About 58 million decades back, a gigantic giant snake slithered from the swampy jungles and forests of South America and it started its reign of terror, it had been the colossal Titanoboa.
The Titanoboa which means literally”titanic boa” is an extinct genus of snakes that lived throughout the Paleocene epoch, roughly 60 to 58 million decades back.
This is a span of 10 million decades immediately after the dinosaur extinction event. Together with these critters that fast diversified stayed and took up the bulk of those ecosystem niches left empty.
In 2009, the fossils of 28 human Titanoboa cerrejonensis were located in Colombia, at the Cerrejón Formation from the coal mines of Cerrejón at La Guajira. There the scientists found fossilized plants and leaves and a few reptiles such as turtles that were giant, and also the crocodiles at the background of records.
Some scientists believe the Titanoboa was the conclusion of this decade and that it is among the very significant since the Tyrannosaurus rex findings from 1902.
It’s the only known species from the genus and is the largest, longest, and heaviest snake discovered since it supplanted the Gigantophis the prior record-holder in 33 ft. It weighed over 1000 pounds and quantified 14 m or about 50 ft in length. Their girth measured over 3 feet (1 m) in the thickest aspect of the human body, the center.
Titanoboa size
The colossal snake would consume a crocodile, but surprisingly only a couple decades back, scientists did not have a hint that it existed. The Titanoboa is very similar to the snakes featured at the Hollywood terror snake films, it is a fantastic thing.
With no competition of these dinosaurs, this snake has been the greatest predator on the planet Earth for approximately 10 million decades. Thought to be the ancestor of anacondas and the boa constrictor, the Titanoboa was not a venomous snake, but rather a constrictor snake that is big.
Like many contemporary snake species, they have been specialist ambush predators, capable of striking at an amazing rate at unsuspecting prey. It was effective at beating its

Unfortunate victims with all the constricting power of 400 pounds per square inch.
Using its Gigantic dimensions, the Titanoboa
Likely spent the majority of its time in the water, similar to the green anacondas found today from the Amazon forest.
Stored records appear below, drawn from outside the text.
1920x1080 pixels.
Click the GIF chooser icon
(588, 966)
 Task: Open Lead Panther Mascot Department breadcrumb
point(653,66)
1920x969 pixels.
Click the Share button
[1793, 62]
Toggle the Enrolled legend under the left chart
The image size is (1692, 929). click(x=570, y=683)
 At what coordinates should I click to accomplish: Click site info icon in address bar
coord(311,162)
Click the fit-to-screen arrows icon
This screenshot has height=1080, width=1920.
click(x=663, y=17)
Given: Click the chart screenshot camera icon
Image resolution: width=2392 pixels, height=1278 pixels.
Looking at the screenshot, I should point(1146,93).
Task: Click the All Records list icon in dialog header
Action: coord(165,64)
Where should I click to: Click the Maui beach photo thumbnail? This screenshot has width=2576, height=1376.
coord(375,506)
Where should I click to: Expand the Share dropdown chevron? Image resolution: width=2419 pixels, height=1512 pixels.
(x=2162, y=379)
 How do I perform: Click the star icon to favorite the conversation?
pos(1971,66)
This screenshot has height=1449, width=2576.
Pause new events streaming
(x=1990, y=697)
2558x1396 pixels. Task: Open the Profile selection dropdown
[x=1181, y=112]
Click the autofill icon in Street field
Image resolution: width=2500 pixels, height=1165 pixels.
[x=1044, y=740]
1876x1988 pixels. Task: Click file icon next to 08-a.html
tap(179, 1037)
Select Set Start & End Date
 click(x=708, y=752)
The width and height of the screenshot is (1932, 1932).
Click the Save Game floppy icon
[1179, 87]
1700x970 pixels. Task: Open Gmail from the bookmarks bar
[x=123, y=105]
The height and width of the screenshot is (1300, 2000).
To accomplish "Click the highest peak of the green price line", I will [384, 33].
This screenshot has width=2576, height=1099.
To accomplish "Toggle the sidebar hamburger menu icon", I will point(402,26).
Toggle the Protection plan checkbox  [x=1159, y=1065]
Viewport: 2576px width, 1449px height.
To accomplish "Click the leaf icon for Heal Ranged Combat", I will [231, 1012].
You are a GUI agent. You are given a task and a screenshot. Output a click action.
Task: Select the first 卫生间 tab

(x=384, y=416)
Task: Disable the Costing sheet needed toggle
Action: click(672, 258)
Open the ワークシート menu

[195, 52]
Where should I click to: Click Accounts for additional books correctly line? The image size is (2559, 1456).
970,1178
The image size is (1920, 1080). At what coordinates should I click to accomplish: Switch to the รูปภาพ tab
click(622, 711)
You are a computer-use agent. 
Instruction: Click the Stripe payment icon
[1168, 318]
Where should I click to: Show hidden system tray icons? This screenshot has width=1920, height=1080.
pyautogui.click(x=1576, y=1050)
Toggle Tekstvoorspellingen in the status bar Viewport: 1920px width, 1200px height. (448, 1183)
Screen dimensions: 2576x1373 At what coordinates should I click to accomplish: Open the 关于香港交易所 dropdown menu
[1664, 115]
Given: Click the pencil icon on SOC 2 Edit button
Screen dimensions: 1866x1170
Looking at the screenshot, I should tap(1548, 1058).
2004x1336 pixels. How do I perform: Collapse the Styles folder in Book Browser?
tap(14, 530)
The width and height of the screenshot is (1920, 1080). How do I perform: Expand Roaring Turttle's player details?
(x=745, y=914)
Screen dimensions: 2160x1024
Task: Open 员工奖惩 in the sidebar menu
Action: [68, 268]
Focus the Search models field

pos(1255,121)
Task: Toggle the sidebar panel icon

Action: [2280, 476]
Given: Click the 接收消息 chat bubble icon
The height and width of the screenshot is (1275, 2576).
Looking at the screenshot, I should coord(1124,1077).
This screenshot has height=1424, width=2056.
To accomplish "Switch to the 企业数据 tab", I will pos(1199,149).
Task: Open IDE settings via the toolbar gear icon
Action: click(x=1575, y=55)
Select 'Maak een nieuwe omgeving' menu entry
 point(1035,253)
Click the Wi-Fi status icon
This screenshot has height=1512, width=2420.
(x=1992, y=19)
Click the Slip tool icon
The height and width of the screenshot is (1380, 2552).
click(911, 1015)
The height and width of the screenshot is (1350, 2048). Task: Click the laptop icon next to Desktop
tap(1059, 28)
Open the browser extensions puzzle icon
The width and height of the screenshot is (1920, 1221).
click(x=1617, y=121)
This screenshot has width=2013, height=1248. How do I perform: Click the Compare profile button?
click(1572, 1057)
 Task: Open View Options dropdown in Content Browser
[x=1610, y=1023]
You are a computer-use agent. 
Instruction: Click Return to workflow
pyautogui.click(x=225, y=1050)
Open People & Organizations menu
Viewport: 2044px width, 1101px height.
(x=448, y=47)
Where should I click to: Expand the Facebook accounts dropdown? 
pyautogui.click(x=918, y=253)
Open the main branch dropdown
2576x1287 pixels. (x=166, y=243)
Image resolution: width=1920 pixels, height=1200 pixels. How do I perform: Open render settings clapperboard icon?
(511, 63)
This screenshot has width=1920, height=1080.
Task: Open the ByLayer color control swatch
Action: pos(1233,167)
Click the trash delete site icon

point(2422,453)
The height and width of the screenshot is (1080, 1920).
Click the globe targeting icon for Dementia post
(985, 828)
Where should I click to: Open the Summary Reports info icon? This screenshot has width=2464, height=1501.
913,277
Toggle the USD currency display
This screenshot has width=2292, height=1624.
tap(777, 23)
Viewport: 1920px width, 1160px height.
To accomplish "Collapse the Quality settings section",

But the discovery of this Titanoboa fossils suits not only our fascination and curiosity to find out more about the creatures that once inhabited our planet. We are also given clues, among other matters about climate fluctuations that happened on our planet by the records.
By way of instance, it’s likely the Titanoboa and other reptiles grew bigger about 60 million years ago due to a much warmer climate. This contrasts with all the gigantism seen in other creatures and dinosaurs also, which is likely as a result of oxygen gain in the atmosphere.
Because snakes are ectothermic creatures, they are not able to control their temperature and rely on external warmth to endure. Its discovery suggests the tropics, the Titanoboa habitat, have to have been considerably warmer, previously than formerly considered.
The Earth’s warmer weather throughout the Paleocene epoch enabled these cold-blooded snakes to achieve much larger sizes compared to that of contemporary snakes.
Together with the warmer weather and the lack of giant predators such as the Theropod dinosaurs, snakes possess the capability to exploit this chance and really massive species such as the Titanoboa began to evolve.
Now the biggest ectothermic species are located from the tropics, where the weather is warmer, and the smallest is located further from the equator area. Not all scientists agree with this concept.
But climate change likely also played an significant part in the extinction of this Titanoboa. The concept is that temperatures that are decreasing imposed dimensions that are smaller for the development of kinds of snakes and reptiles to take its own place.
Habitat shift is just another option to explain the extinction of this Titanoboa.
But it is likely that its temporal and geographical ranges were bigger than what we understand today, but this has to be verified by additional fossil discoveries.
A life-sized Titanoboa replica was on display in the Smithsonian Natural History Museum at Washington and started a nationwide tour in 2013.
It amazes me that something as enormous as the colossal Titanoboa was not discovered earlier by scientists. It required Gigantophis to be displaced by science since the snake that lived on Earth in the spotlight.
However, who knows what lies under the earth, perhaps scientists find fossils of bigger snakes which roamed the world millions of years back.